Fort Worth lodging rebounding to pre-pandemic levels

Cowboy town tourist destination seen outperforming business travel-dependent Dallas, CBRE report shows

CBRE’s Kevin Donahue with Fort Worth (LinkedIn, iStock)
CBRE’s Kevin Donahue with Fort Worth (LinkedIn, iStock)

Hotels in Texas’ cowboy town of Fort Worth, a favorite tourist destination, are recovering faster than neighboring Dallas, which is more dependent on business travelers.

By some measures, Fort Worth’s lodging industry will be “fully recovered” by year’s end, according to CBRE, which didn’t specify which data it was referring to. By two key metrics, Fort Worth’s lodging industry has already surpassed 2019 levels.

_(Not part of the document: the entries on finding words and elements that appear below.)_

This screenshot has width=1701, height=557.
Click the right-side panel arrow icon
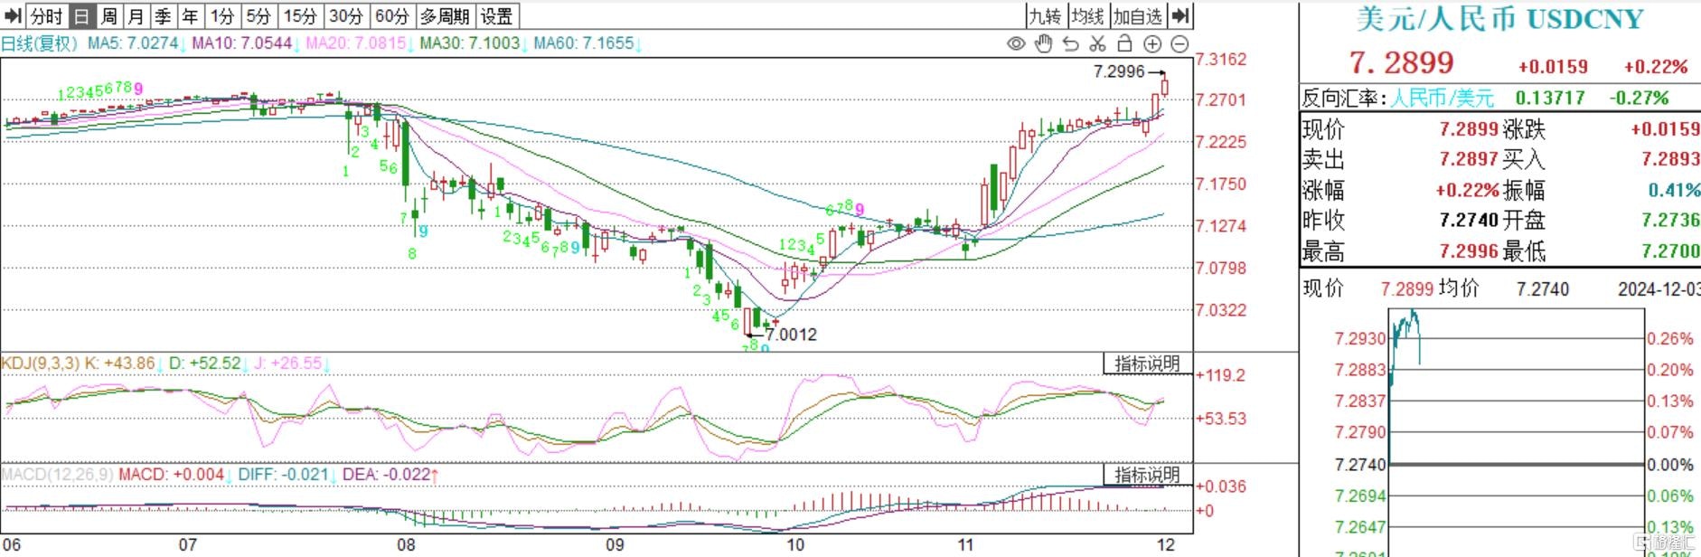point(1180,16)
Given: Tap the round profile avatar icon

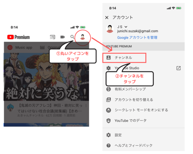Looking at the screenshot, I should (82, 37).
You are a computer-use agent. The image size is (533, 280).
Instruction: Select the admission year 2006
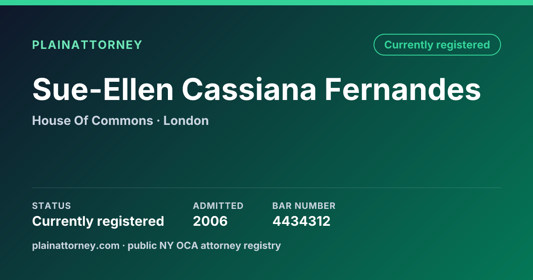[210, 221]
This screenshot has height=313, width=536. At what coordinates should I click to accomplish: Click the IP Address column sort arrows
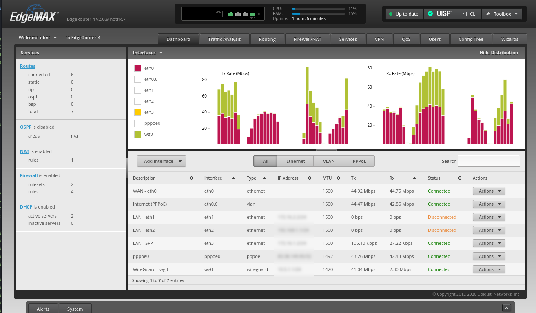310,178
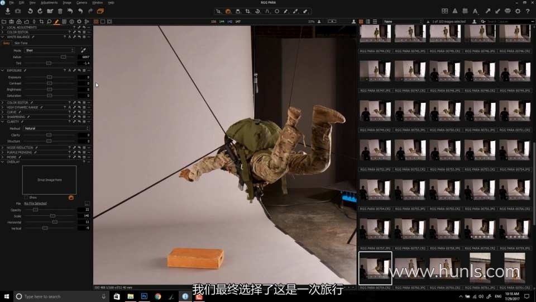The image size is (536, 302).
Task: Click the No File Selected link
Action: (35, 204)
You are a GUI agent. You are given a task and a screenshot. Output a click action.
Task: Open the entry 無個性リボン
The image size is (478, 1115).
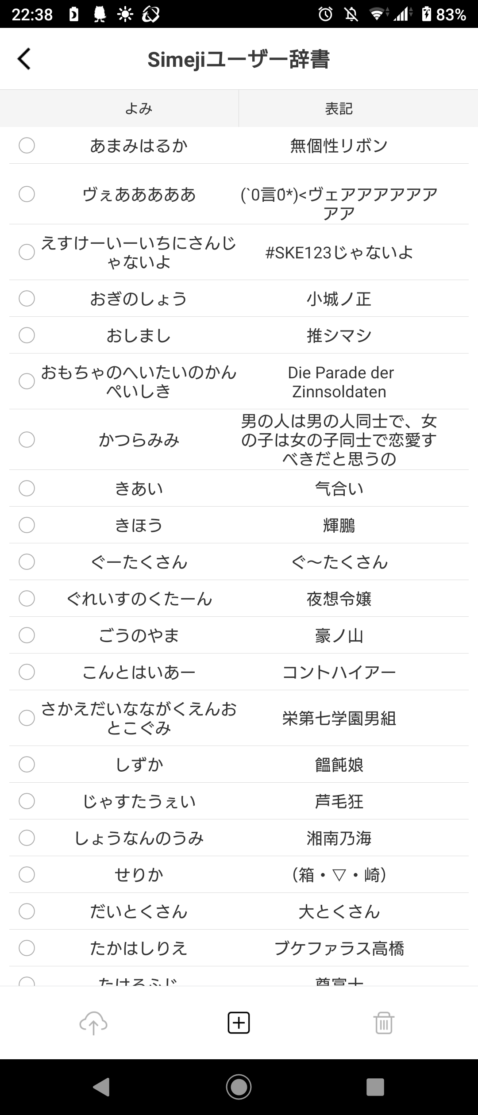(x=339, y=146)
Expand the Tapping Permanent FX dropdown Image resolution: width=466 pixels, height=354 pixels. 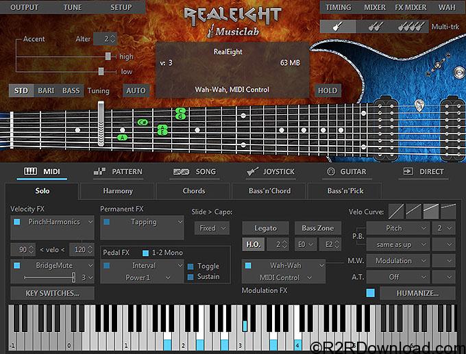point(143,222)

The average daily rate, or ADR, hit $102.88 in March, compared with $100.21 in 2019, while revenue per available room, or RevPAR rose to $71.21, compared with $68.32 in 2019.

“Fort Worth is less reliant on corporate and group travel, so the hotel market was less affected by new variants,” CBRE executive Kevin Donahue said in a statement. “There is a strong tourism industry with attractions like the Stock Yards and different sporting arenas including AT&T Stadium and Global Life Field in Arlington.”

Comparatively, the average daily rates in Dallas are about $116.92, compared with $114.94 in 2019, while RevPAR rate is now $71.49, compared with $78.64 in 2019.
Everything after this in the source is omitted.